Bécut
The Bécut is a giant, Cyclops and supposed man-eater food in Gascogne and in the the Pyrenees. The main part of the tales which refer there are localized in Bigorre and Béarn, and often take again the topic of the cyclops Polyphème.
Etymology
The origin of the word bécut is very discussed. Bécuts ( vecuts ) could indicate those which lived , meaning by there that it is about a population which disappeared with new times from Christianity. The most current assumption is that the word means simply equipped with a nozzle ( cease bequin or ceases becut , in Gascon, indicates chick-pea). As a Catalan, the becut is the curlew, bird with long nozzle. There is as advanced the idea as the image of the cyclops with nozzle could have been suggested by the heaumes of the warriors of the Middle Ages.
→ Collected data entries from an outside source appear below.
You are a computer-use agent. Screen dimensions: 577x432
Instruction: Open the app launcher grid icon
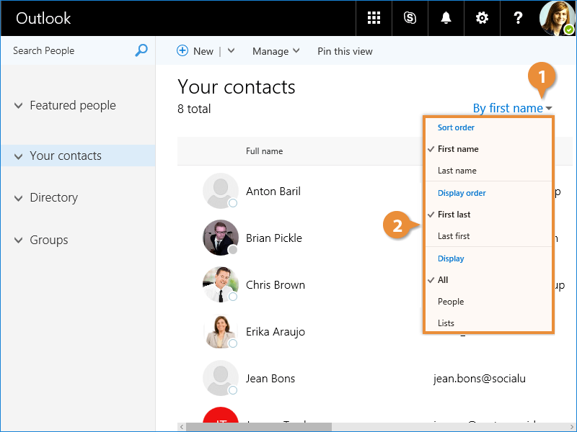point(374,18)
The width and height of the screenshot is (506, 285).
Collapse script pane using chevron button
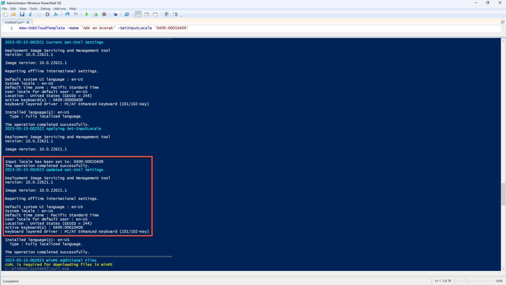502,22
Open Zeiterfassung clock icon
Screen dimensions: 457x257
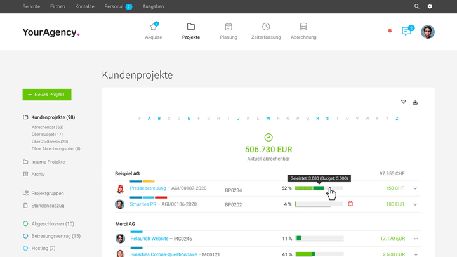point(266,27)
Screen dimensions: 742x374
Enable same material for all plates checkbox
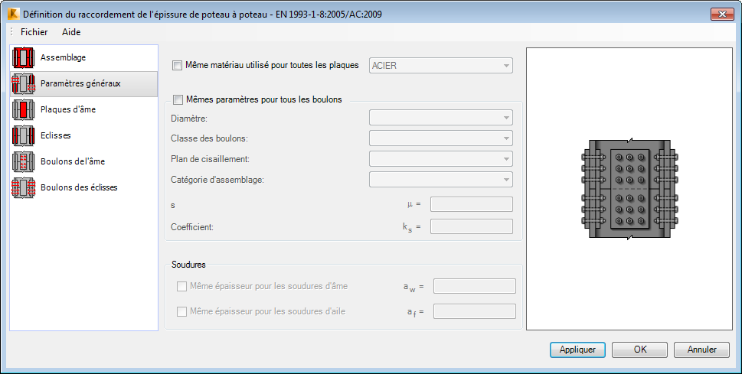(x=178, y=66)
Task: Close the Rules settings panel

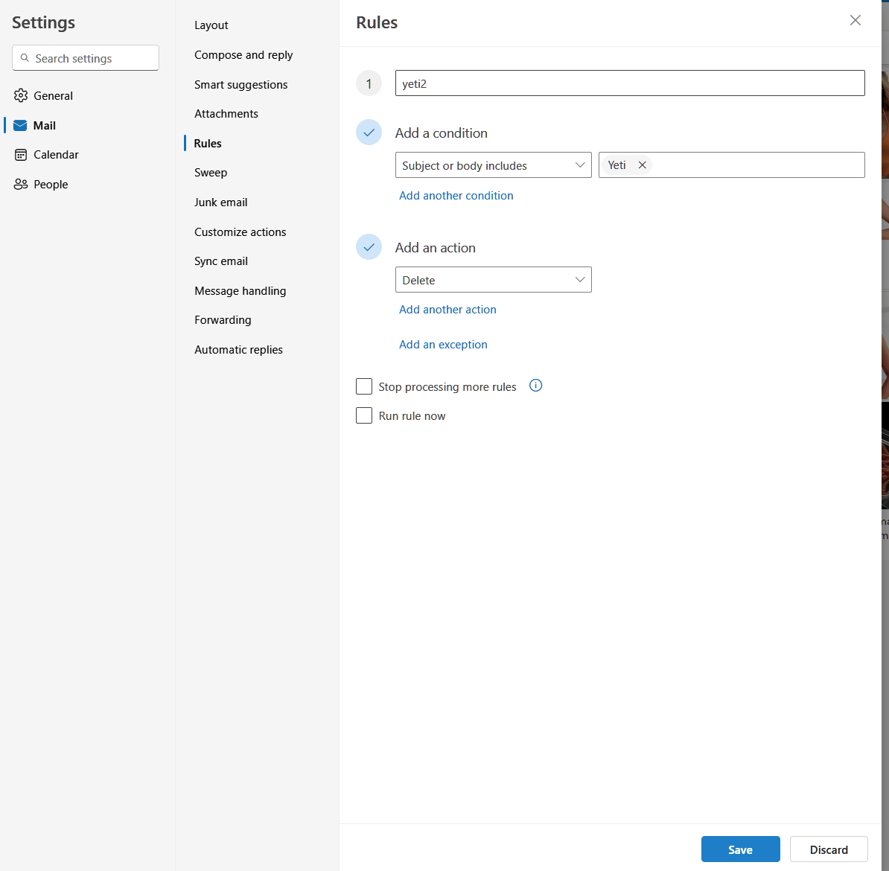Action: click(855, 21)
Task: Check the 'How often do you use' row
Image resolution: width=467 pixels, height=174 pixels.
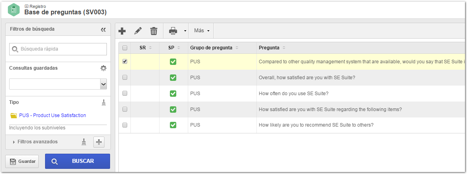Action: click(125, 94)
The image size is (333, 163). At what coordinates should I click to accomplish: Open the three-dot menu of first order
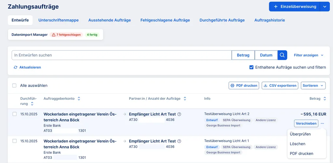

But no tale precisely mentions the presence of this nozzle, which sweeps any attempt at explanation so much is not very functional.
Physical aspect
It is a giant, with a single eye. The version of Bladé says that it measures seven measuring apparatuses , that is to say between twelve and thirteen meters, but it is obvious that this indication does not have an absolute value; others say that it has a head of porc.
It seems a single character sometimes, other times in groups. In Gascogne it is made state of a woman, the Bécude ( Becuda ), and wire of Bécut (title of a tale).
Lifestyle
In accordance with the tradition of the cyclops pastors, Bécut raises herds of bovines or more often of sheep which have the characteristic to have gold horns, which pokes the desire of the inhabitants of the area. Bécut makes hunting for the Christians, whom it makes cook still alive on a grill, and of which it makes generally only one mouthful. As in the traditional tradition, it is often plugged by one of its prisoners with a pin inserted in its eye, and it ends up dying while falling into a deep ravine.
Sources and references
The most representative tale ( Bécut ) is that published by Jean-François Bladé in the popular Contes of Gascogne . The three contributors whom it quotes for this tale are originating in the south of the department of Gers, or the north of the Hautes-Pyrénées, therefore of Pyrenean Piedmont. The tale the son of Bécut remained new until its publication in Gascon ( Lou hilh dou becut ), after the death of Bladé, in Armanac of Gascougno (1959, p. 25-31).Of the tales of Bécuts was collected in Bigorre and Béarn by other collectors, like J.V. Lalanne.
On finds the same type of tale to the Basque Country, where the cyclops bears the name of Tartaro, and in Spain, in the valley of Baztan.
Dans the Moors of Gascogne, there exist also tales on Bécut, which are Basque alternatives of tales, and where it always does not appear in the traditional shape of cyclops, nor obviously in its mountain context. It is more often brought back to a role of Croque-mitaine. In the commune of Leon, one heard sometimes mysterious detonations, that one allotted to a marine monster called it Bang. Certain people thought on the contrary that this noise was due to Bécut.